La situation inquiète le monde du cirque qui, le 4 septembre, a monté un collectif regroupant environ 250 structures pour défendre une «profession dénigrée par des groupuscules animalistes»«Nous avons déjà attaqué devant le tribunal administratif une dizaine de villes pour excès de pouvoir, et nous comptons bien faire de même avec toutes les communes ayant pris des arrêtés visant à bannir les cirques détenant des animaux», avertit l’avocat du Collectif des cirques, Cyrille Emery. Selon lui, les édiles ne seraient pas compétents en la matière : «En tant que président de l’Association des maires de France, François Baroin l’a rappelé dans une lettre aux élus en janvier : la compétence de police pour autoriser ou interdire ces cirques relève du préfet, pas du maire.»

Delphinariums

L’Etat semblerait moins catégorique : en avril, une lettre du ministère de l’Intérieur au corps préfectoral des Bouches-du-Rhône préconisait «le dialogue et la concertation préalables entre les professionnels et les municipalités», tout en évitant de «remettre en cause les compétences de l’autorité municipale».Selon la spécialiste du droit animal Me Hélène Thouy, les contours du sujet restent flous : «Les juridictions administratives n’ont pour l’instant pas annulé les décisions municipales dont il est question. Selon moi, les pouvoirs de police des maires leur permettent de prendre de telles décisions s’ils estiment que la présence de ces cirques peut générer un risque en termes de salubrité ou de sécurité publique.» Pour Amandine Sanvisens, «à terme, il faudra une loi. Mais dès à présent, à l’instar de ce qui a été récemment décidé pour les delphinariums, il faut interdire la reproduction d’animaux dans les cirques».
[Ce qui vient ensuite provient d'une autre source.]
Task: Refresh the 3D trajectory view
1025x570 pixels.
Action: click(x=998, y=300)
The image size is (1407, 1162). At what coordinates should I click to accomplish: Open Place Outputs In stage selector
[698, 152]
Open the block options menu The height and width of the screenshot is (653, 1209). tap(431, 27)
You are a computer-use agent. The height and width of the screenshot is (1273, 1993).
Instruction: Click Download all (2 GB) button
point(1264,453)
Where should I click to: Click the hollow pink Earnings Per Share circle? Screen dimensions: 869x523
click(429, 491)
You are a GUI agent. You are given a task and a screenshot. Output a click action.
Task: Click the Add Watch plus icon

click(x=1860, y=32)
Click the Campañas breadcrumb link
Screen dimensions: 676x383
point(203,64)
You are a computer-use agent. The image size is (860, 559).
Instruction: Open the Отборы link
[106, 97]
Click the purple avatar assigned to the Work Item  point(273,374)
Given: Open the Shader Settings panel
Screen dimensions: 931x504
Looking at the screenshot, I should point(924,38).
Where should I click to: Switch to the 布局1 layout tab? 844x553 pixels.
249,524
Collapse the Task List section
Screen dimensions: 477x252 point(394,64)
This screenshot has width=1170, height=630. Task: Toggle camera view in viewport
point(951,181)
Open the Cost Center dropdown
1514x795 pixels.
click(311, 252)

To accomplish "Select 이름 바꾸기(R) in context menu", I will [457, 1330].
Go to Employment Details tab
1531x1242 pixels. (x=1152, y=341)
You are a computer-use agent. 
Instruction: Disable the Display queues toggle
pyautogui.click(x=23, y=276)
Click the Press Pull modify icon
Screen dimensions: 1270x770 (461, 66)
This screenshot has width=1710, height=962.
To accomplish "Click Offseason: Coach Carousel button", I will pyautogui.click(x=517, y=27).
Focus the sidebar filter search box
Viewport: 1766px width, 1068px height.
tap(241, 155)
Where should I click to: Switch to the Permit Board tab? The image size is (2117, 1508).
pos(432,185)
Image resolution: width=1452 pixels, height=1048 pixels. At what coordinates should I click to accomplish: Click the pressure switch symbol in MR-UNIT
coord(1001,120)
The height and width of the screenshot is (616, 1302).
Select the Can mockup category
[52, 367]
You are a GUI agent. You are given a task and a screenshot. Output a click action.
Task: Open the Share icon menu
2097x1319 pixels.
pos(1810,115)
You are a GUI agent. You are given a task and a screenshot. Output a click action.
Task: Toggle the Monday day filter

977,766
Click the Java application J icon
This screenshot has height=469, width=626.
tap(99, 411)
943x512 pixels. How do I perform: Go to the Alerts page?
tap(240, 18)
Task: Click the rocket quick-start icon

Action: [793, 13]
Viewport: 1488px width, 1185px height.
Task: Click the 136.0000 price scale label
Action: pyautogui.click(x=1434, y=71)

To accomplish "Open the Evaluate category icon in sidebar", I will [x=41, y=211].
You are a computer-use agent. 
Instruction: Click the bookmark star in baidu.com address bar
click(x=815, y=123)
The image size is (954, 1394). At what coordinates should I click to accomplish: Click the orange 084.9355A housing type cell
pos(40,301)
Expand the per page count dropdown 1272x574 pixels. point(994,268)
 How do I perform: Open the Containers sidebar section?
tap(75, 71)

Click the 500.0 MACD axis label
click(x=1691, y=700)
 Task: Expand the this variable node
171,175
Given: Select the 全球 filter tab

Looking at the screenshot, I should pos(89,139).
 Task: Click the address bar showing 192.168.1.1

Le sujet a déjà surgi à l’Assemblée nationale, à l’occasion d’une question écrite publiée le 15 août. Son auteure, la députée LREM de l’Eure Claire O’Petit, interrogeait le gouvernement quant aux dispositions qu’il comptait prendre afin d’interdire les animaux sauvages dans les cirques, précisant que près de la moitié des Etats membres de l’UE l’avaient déjà fait.

Quelques jours avant, Nicolas Hulot avait déclaré sur France Inter qu’il n’était «pas favorable à la captivité des animaux, pas favorable à l’idée qu’on fasse du spectacle avec cette activité-là». Le ministre de la Transition écologique et solidaire répondait à une question sur la reproduction des dauphins et des orques dans les parcs aquatiques, mais cette déclaration a sonné comme une sombre menace aux oreilles des professionnels du cirque.